Wildlife · Species comparisons
What is the difference between a gorilla and a chimpanzee?
Gorillas are much larger herbivores led by silverbacks; chimpanzees are smaller omnivores that hunt monkeys and use tools.
In brief
Gorillas are much larger — adult males up to 200 kg with a sagittal crest and silver back. Chimpanzees are smaller, omnivorous and more arboreal. Gorillas are mainly herbivorous ground dwellers; chimps hunt monkeys and use tools.
By the WARN Research & Conservation TeamChecked against IUCN Red List & CITES sourcesLast updated
Gorillas and chimpanzees are African great apes — both share over 98% DNA with humans and rank among our closest living relatives. Yet ecology, body size and social structure diverge sharply. Gorillas are mainly ground-dwelling herbivores in cohesive groups led by a dominant silverback male. Chimpanzees are smaller, more arboreal omnivores living in fission–fusion communities with documented tool use and cooperative monkey hunting. Both are Endangered — bushmeat, habitat loss and disease threaten all populations.
200 kg
Adult male gorilla weight — up to
70 kg
Typical adult chimpanzee weight
98%+
DNA shared with humans — both apes
EN/CR
All gorilla subspecies; chimpanzees Endangered
Quick facts
| Gorilla diet | Mainly leaves, stems, fruit — rarely hunts vertebrates |
|---|---|
| Chimp diet | Omnivorous — fruit, leaves, insects, hunted monkeys |
| Gorilla social | Cohesive groups — one silverback leader |
| Chimp social | Fission–fusion — subgroups merge and split |
| Tool use | Documented in chimps — termite fishing, nut cracking |
| Build | Gorillas: sagittal crest, silver back; chimps: slighter frame |
Key takeaways
- Gorillas: larger, herbivorous, silverback-led ground groups.

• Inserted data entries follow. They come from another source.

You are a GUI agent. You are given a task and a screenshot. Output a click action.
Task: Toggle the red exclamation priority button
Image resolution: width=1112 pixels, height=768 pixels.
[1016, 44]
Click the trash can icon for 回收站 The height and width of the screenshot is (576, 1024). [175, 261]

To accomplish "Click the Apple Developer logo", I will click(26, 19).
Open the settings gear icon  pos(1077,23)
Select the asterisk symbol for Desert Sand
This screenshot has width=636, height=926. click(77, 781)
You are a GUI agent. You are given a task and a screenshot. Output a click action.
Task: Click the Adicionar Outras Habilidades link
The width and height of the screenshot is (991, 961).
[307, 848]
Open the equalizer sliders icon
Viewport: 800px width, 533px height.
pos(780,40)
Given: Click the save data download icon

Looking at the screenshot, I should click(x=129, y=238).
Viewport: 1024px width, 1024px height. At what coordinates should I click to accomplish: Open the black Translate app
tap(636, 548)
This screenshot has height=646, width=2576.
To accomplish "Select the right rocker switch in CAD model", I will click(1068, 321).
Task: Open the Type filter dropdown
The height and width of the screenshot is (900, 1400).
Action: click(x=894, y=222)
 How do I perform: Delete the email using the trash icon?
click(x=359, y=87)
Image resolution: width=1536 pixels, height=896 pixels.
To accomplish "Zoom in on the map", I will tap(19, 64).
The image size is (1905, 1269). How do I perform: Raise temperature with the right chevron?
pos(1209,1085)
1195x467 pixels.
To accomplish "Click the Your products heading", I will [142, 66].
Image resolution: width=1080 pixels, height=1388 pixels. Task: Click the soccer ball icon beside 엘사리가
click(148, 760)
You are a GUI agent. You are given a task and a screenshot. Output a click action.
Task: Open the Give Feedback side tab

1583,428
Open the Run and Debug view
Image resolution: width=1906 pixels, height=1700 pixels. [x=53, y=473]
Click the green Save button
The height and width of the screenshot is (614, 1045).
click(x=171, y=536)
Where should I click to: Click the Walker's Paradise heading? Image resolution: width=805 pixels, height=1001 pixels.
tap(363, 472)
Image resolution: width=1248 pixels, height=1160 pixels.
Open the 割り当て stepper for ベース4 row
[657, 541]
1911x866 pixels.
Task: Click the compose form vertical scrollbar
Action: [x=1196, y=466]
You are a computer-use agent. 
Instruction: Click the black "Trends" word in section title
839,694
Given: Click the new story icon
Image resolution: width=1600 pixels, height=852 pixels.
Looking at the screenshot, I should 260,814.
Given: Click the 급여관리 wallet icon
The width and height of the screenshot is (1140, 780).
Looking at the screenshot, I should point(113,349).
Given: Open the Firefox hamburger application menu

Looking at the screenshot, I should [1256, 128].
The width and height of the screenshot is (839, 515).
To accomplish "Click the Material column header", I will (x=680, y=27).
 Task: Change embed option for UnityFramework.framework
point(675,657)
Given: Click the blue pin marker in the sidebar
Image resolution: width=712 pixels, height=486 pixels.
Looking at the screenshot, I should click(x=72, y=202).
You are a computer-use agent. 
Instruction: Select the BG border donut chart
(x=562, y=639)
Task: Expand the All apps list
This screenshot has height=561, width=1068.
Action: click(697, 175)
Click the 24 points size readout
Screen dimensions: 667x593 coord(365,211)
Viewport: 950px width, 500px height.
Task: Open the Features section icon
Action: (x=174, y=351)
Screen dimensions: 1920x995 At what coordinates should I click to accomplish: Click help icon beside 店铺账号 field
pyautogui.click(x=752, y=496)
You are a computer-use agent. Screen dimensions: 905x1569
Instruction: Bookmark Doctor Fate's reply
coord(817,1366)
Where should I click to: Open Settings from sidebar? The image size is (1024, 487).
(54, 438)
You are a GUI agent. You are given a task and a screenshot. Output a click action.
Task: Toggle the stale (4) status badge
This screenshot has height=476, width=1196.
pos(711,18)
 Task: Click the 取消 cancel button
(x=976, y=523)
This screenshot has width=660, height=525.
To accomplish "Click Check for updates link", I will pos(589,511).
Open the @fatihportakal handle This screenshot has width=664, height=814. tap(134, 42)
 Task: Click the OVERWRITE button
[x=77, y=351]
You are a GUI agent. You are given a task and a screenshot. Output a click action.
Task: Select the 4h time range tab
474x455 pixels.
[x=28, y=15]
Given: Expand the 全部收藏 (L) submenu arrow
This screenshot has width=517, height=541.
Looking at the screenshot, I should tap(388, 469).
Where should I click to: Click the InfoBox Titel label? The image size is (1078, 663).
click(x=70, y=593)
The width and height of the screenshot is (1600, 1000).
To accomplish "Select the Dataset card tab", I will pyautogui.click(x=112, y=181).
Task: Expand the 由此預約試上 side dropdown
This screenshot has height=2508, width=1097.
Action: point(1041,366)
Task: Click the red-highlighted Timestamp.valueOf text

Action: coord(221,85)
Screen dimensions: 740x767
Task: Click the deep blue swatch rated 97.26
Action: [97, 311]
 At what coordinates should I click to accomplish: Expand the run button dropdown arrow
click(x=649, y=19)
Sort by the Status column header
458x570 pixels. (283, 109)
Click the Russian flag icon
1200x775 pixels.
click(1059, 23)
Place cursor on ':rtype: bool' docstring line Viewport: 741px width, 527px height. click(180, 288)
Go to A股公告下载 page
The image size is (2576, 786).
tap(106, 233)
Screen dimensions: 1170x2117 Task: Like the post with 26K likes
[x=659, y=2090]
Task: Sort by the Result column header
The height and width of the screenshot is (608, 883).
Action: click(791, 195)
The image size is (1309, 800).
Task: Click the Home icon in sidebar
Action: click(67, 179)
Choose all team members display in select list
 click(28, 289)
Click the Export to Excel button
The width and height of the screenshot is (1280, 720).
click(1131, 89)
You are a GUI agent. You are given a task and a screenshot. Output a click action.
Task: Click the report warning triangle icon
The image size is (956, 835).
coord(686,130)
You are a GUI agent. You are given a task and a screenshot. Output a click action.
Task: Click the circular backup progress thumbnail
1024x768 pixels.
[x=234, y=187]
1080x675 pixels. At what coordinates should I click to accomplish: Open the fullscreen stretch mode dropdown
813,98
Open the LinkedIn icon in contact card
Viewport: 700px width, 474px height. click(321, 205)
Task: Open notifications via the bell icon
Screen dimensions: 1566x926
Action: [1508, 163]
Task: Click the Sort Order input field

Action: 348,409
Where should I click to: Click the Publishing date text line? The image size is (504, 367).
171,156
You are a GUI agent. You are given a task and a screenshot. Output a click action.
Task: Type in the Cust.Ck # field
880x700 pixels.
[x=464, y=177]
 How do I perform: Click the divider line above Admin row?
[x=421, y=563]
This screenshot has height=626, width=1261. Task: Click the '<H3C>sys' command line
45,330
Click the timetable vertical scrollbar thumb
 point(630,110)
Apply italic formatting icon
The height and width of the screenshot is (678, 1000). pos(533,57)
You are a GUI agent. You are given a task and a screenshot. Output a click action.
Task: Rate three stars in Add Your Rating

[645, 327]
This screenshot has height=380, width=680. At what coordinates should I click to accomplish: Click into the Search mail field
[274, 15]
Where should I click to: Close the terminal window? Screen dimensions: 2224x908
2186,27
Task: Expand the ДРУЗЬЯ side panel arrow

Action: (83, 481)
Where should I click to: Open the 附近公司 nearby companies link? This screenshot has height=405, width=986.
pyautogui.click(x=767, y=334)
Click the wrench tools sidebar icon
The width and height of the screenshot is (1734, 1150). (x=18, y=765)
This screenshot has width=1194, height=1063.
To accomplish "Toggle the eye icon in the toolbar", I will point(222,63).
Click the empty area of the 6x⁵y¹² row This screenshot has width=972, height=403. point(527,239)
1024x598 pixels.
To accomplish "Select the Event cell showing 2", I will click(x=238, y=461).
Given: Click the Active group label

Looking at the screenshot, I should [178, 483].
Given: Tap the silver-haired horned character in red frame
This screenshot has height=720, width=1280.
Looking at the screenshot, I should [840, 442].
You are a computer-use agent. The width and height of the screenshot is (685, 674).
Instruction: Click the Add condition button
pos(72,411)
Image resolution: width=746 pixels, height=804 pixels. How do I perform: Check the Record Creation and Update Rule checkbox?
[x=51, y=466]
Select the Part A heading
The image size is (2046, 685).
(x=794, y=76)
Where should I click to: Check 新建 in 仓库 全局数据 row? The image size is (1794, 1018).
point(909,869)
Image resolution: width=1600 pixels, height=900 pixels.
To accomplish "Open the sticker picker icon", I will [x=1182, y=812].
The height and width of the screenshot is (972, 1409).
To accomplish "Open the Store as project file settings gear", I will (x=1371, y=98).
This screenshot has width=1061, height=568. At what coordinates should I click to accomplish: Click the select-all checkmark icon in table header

- Chimpanzees: smaller, omnivorous, tool-using, fission–fusion communities.
- Both Endangered — bushmeat, habitat loss and disease.
- Chimps hunt monkeys; gorillas rarely eat vertebrates.
- Gorilla ecotourism funds ranger patrols in Rwanda and Uganda.
- See WARN comparison for full social structure and status table.
Size and physical build
Adult male gorillas reach up to 200 kg with a prominent sagittal crest and silver saddle — hence “silverback.” Females are roughly half that mass. Chimpanzees typically weigh 40–70 kg with longer arms relative to legs for arboreal travel. Gorilla chests and arms are massively built for terrestrial display and vegetation processing; chimpanzee bodies favour climbing and rapid pursuit of prey. Skull morphology reflects diet — gorilla jaws process fibrous vegetation; chimp teeth handle varied omnivorous fare including meat. Field identification at distance uses size and posture: gorillas knuckle-walk on ground; chimps often travel in trees.
Diet and foraging
Lowland gorillas eat leaves, stems, pith and fruit — eastern lowland gorillas may consume ants but rarely hunt vertebrates. Mountain gorillas specialise on high-altitude vegetation. Chimpanzees eat fruit, leaves, nuts and insects but also hunt colobus monkeys and other small mammals cooperatively — males often lead hunts. Tool use is well documented in chimps: modified sticks for termite fishing, stones for nut cracking. Gorilla tool use is minimal by comparison. Diet drives ranging patterns: gorilla groups defend plant-rich home ranges; chimp communities patrol larger territories with seasonal fruit scarcity driving conflict between communities.
Conservation status
All gorilla subspecies are Endangered or Critically Endangered. Chimpanzees are Endangered — four subspecies across equatorial Africa. Shared threats include bushmeat hunting, habitat loss from logging and mining, Ebola and respiratory disease from human contact. The pet and entertainment trade targets chimpanzee infants — killing mothers in the process. Gorilla ecotourism in Rwanda and Uganda funds ranger patrols; chimpanzee tourism exists but with higher disease-transmission risk if distance rules fail. WARN’s comparison page and gorilla guide link donors to patrol funding and sanctuary care.
Social structure
Gorillas live in stable groups — typically one silverback, several females and offspring. Young males leave at maturity to become solitary or form bachelor groups before attempting to attract females. Chimpanzees live in communities of dozens to over a hundred individuals that split into fluid subgroups (fission–fusion). Male chimps form alliances, patrol borders and engage in lethal inter-community violence — behaviour not seen in gorillas at comparable intensity. Female chimps often migrate between communities; female gorillas join the silverback’s group. Understanding social systems matters for ecotourism rules and rehabilitation of orphaned individuals.